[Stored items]
>>>

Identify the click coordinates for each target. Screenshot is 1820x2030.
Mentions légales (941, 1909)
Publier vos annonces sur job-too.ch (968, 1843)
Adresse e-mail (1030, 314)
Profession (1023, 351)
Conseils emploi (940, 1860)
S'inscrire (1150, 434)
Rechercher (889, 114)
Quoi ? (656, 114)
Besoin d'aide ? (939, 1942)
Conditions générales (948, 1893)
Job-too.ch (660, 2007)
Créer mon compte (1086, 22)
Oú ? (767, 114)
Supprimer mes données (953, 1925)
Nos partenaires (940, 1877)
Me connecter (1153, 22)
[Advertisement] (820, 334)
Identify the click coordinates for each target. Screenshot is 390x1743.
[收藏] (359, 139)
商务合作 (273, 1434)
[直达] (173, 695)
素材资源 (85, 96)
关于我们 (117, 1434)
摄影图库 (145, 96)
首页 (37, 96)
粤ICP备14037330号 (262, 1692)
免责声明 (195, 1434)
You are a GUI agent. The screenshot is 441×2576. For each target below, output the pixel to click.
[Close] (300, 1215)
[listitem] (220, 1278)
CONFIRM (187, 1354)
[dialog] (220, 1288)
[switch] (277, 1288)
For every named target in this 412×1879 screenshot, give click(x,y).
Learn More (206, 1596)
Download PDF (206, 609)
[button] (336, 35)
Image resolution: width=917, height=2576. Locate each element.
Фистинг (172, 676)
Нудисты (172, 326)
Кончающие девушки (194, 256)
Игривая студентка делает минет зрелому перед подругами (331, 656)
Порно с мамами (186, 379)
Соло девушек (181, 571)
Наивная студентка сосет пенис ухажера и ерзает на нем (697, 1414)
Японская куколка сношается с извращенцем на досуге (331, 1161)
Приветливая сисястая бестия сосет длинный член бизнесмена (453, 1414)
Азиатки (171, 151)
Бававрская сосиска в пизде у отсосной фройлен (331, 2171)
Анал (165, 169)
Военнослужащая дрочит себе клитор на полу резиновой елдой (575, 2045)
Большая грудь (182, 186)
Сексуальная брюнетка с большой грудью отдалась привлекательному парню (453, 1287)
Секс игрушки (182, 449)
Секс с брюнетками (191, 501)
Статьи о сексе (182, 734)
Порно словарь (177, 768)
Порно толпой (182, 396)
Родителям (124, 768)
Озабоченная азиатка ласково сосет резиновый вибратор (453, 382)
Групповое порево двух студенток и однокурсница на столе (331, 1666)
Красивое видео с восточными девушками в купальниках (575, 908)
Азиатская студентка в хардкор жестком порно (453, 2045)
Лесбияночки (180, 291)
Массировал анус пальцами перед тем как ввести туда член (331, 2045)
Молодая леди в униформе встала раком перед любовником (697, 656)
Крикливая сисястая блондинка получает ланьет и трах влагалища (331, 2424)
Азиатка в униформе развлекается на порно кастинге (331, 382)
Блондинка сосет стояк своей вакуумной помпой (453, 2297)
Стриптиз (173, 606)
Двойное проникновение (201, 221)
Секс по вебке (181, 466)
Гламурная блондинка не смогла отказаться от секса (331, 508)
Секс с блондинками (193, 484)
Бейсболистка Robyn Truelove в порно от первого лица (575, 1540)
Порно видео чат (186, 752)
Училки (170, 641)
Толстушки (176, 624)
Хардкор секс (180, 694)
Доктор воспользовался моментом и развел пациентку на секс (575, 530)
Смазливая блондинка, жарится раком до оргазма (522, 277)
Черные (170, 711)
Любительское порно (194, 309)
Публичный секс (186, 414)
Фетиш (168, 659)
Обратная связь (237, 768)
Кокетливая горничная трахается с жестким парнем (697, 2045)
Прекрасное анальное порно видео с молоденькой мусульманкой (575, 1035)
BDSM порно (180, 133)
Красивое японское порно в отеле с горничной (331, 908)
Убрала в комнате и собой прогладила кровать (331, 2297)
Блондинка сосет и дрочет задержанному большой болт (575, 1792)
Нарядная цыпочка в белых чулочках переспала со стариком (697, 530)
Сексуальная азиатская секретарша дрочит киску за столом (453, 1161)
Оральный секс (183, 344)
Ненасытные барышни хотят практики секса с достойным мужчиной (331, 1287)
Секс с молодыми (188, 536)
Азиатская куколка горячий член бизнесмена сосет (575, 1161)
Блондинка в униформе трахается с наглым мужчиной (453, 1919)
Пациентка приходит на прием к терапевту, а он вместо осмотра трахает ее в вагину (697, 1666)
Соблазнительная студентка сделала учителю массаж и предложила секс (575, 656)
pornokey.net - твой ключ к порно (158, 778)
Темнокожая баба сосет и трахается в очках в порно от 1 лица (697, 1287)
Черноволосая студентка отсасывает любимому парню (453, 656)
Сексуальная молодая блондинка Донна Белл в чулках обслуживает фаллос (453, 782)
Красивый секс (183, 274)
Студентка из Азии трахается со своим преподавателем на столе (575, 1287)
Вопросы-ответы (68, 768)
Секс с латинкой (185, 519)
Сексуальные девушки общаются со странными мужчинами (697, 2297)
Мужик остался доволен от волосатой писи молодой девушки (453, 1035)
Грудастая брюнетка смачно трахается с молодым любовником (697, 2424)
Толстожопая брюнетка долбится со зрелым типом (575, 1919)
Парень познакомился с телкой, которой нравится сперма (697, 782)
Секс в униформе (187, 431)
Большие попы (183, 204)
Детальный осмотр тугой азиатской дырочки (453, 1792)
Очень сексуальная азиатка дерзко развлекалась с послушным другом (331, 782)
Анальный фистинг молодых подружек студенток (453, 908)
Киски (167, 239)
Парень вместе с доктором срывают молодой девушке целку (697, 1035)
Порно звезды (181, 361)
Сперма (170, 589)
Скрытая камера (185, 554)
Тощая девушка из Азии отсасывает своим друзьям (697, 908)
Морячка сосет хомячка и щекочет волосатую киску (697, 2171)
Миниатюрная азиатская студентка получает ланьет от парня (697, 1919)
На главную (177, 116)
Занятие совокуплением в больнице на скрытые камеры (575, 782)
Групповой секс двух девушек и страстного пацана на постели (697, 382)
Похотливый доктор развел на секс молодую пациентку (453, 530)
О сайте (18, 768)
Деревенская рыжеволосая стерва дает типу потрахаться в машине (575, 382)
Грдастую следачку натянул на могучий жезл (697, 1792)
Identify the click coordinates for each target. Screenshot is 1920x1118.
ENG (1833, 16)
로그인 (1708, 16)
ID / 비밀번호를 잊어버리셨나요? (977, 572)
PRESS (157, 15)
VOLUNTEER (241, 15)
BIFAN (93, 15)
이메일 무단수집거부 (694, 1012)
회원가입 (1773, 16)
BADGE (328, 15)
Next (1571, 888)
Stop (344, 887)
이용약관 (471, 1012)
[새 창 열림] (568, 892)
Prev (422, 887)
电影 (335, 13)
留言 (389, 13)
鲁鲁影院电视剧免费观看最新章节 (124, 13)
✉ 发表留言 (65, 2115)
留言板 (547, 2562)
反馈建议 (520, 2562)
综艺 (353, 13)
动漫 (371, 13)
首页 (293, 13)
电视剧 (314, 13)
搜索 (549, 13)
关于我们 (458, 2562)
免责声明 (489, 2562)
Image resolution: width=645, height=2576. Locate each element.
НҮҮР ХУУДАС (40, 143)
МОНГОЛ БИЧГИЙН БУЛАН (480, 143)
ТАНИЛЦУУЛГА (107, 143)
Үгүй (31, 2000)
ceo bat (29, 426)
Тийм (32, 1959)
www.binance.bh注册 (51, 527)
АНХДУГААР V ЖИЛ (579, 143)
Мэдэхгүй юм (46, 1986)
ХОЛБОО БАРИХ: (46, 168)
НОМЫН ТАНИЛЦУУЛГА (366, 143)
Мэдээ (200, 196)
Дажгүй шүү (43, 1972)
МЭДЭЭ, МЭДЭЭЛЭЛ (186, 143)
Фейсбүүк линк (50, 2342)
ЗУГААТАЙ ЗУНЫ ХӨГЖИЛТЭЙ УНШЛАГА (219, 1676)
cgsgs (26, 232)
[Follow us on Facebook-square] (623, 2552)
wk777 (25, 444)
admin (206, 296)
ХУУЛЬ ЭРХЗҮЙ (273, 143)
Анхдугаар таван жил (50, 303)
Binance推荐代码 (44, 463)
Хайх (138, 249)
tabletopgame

<<<

[Work to be completed] Copy the entries above exactly, but only from the line holding "Сексуальная азиатская секретарша" through the line holding "Темнокожая баба сосет", both included.

[Response to this task]
Сексуальная азиатская секретарша дрочит киску за столом (453, 1161)
Оральный секс (183, 344)
Ненасытные барышни хотят практики секса с достойным мужчиной (331, 1287)
Секс с молодыми (188, 536)
Азиатская куколка горячий член бизнесмена сосет (575, 1161)
Блондинка в униформе трахается с наглым мужчиной (453, 1919)
Пациентка приходит на прием к терапевту, а он вместо осмотра трахает ее в вагину (697, 1666)
Соблазнительная студентка сделала учителю массаж и предложила секс (575, 656)
pornokey.net - твой ключ к порно (158, 778)
Темнокожая баба сосет и трахается в очках в порно от 1 лица (697, 1287)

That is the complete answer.